I know you can give bunners watermelon, but what about the rinds? Are those OK to give? 

Me and my sister are going to make the buns a fruit/veggie salad for their dinner tonight, and I don't want to toss the watermelon I'm eating now if I can give them the rind part. 

Emily


----------



## Saudade (Jun 12, 2009)

Yes, watermelon rinds are perfectly fine. In fact I prefer to give my rabbits and suggest to others to give their rabbits the rinds instead of the flesh.
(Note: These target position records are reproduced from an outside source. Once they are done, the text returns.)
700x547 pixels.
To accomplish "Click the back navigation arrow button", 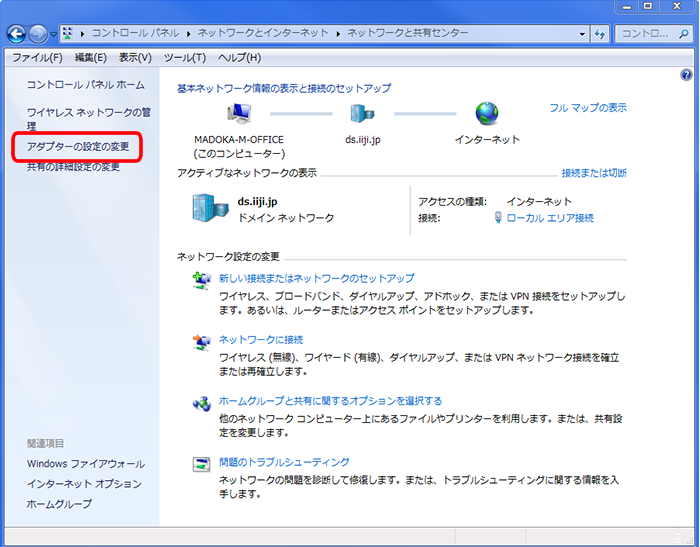I will pyautogui.click(x=17, y=34).
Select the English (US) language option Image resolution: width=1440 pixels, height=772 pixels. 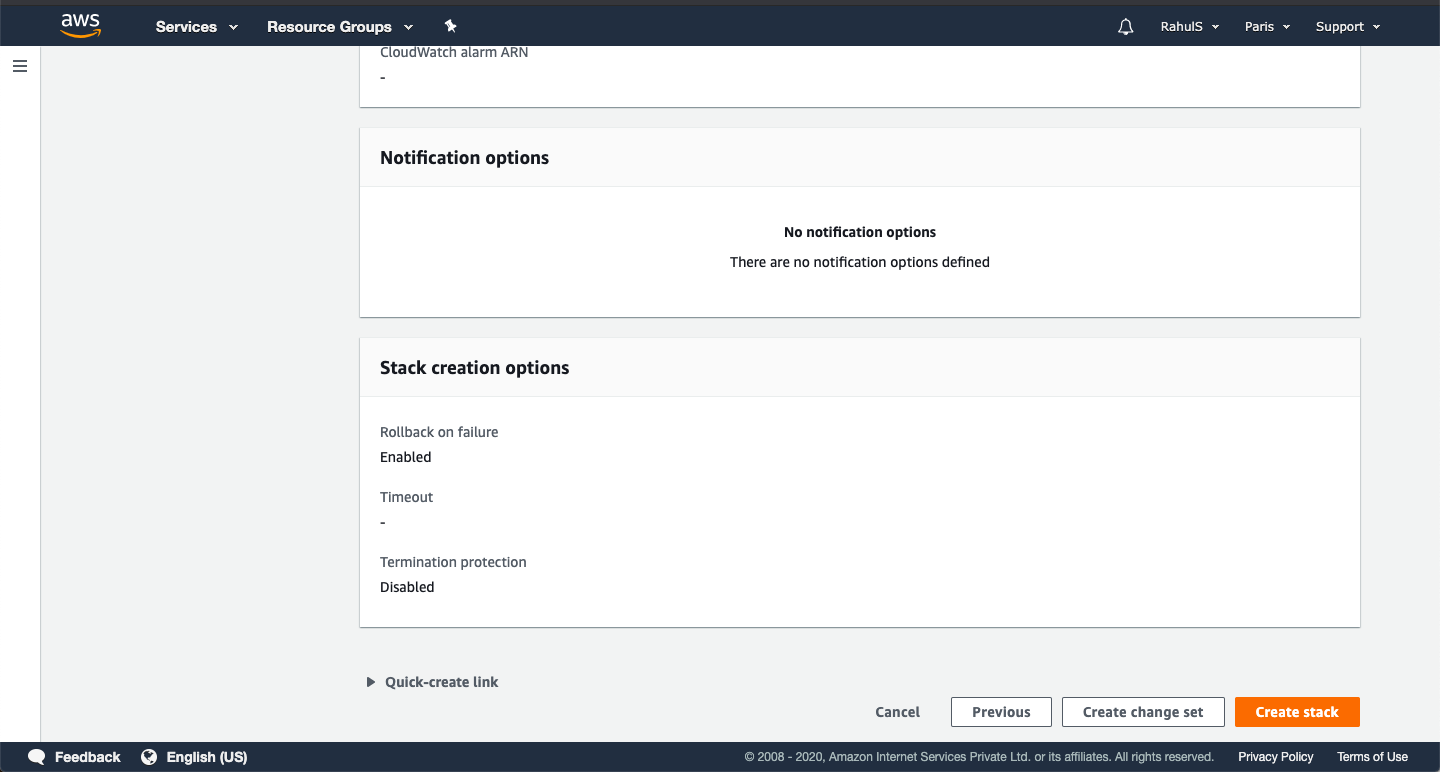(206, 757)
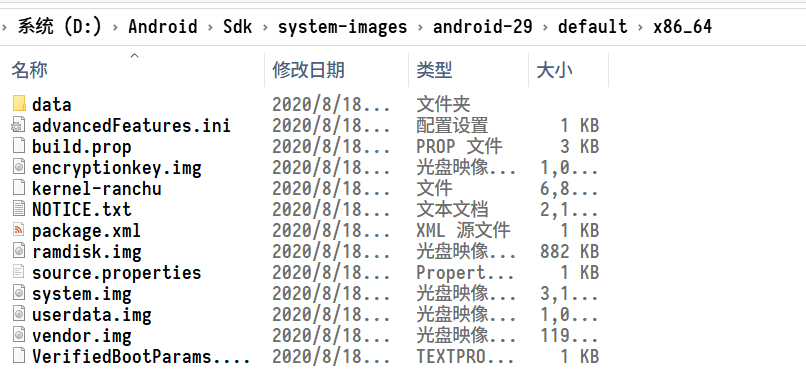The height and width of the screenshot is (388, 806).
Task: Jump to default folder breadcrumb
Action: (593, 27)
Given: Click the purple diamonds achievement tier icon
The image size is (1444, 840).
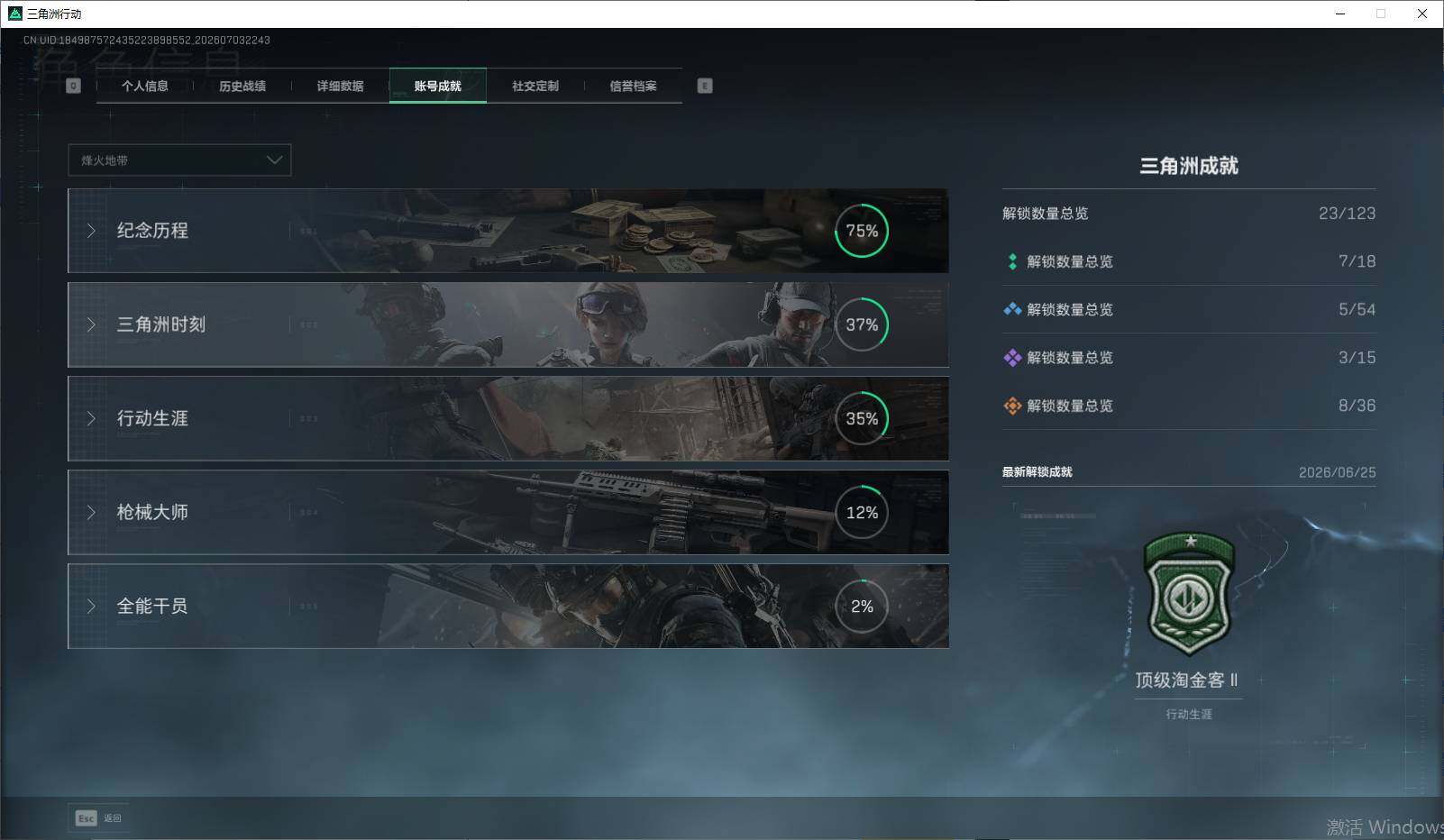Looking at the screenshot, I should (x=1012, y=358).
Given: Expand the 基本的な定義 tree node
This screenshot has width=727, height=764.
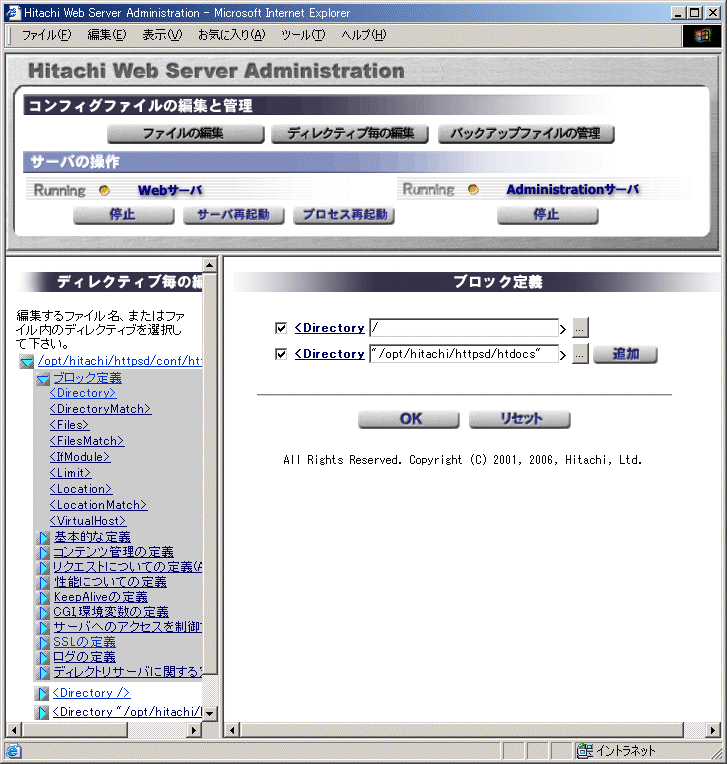Looking at the screenshot, I should click(44, 538).
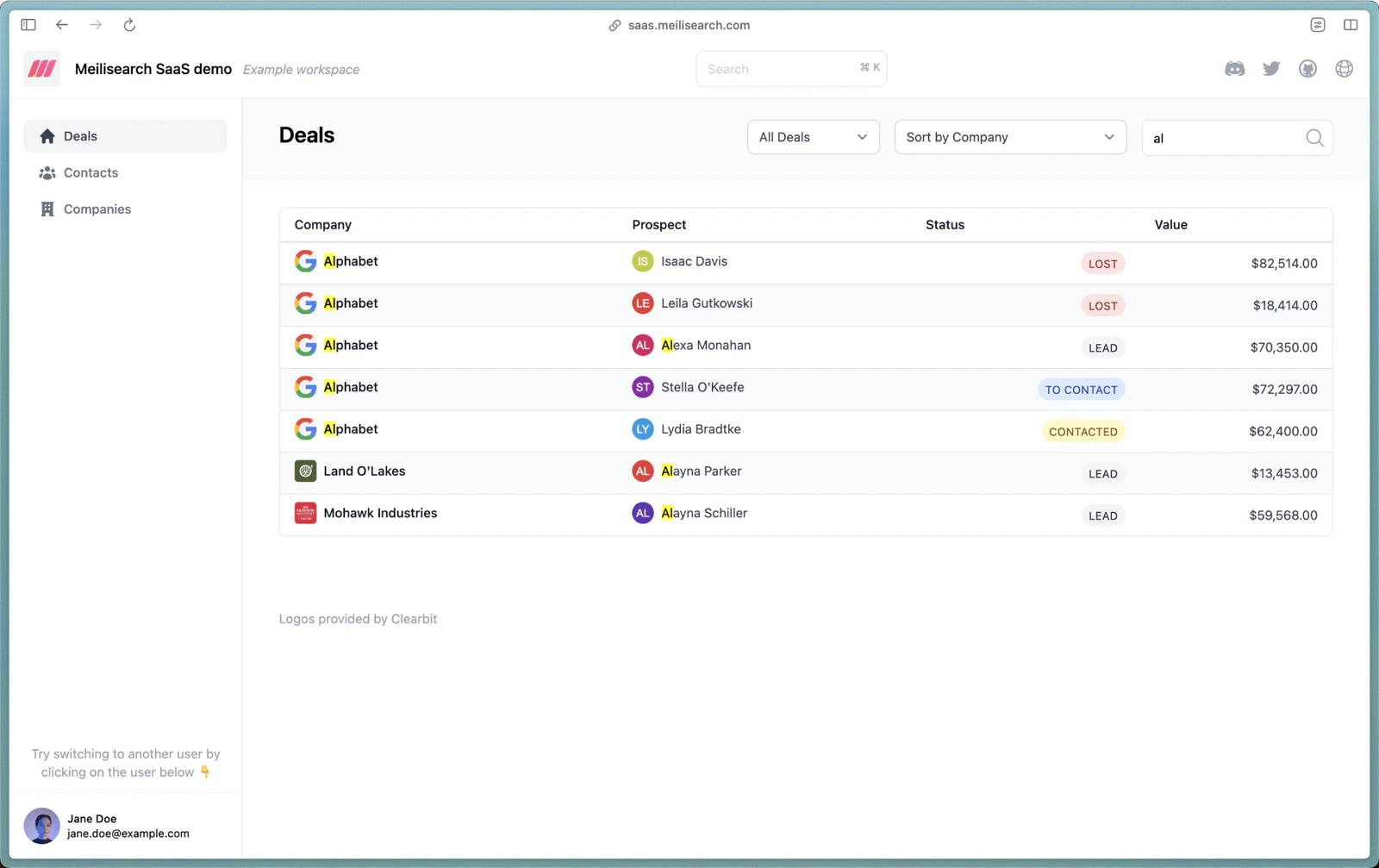1379x868 pixels.
Task: Select the house icon next to Deals
Action: [47, 135]
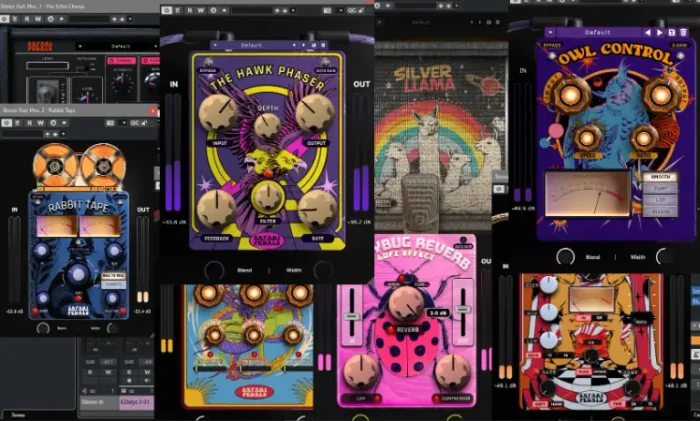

The flesh is really high in sugar and in some cases a lot of water, which is not good for your buns.


----------



## jamesedwardwaller (Jun 12, 2009)

well,lets see,..i eat the watermelon,they like it too,but i do not eat the rinds,so they are disgurded,..does this help,..my cottontail,has got to sample anything i eat,-one night he dragged my chicken breast-(dinner)across the bed,i think he is a carnivore,,rrrr,rrr,sincerely james waller


----------



## BlueCamasRabbitry (Jun 12, 2009)

Thanks James and Dave.  

My mom through the rinds out that I was saving (cuz i didn't tell her...woops!) so I'll either have to gobble down another piece of watermelon, or they'll have to wait, hehe. 

Emily


----------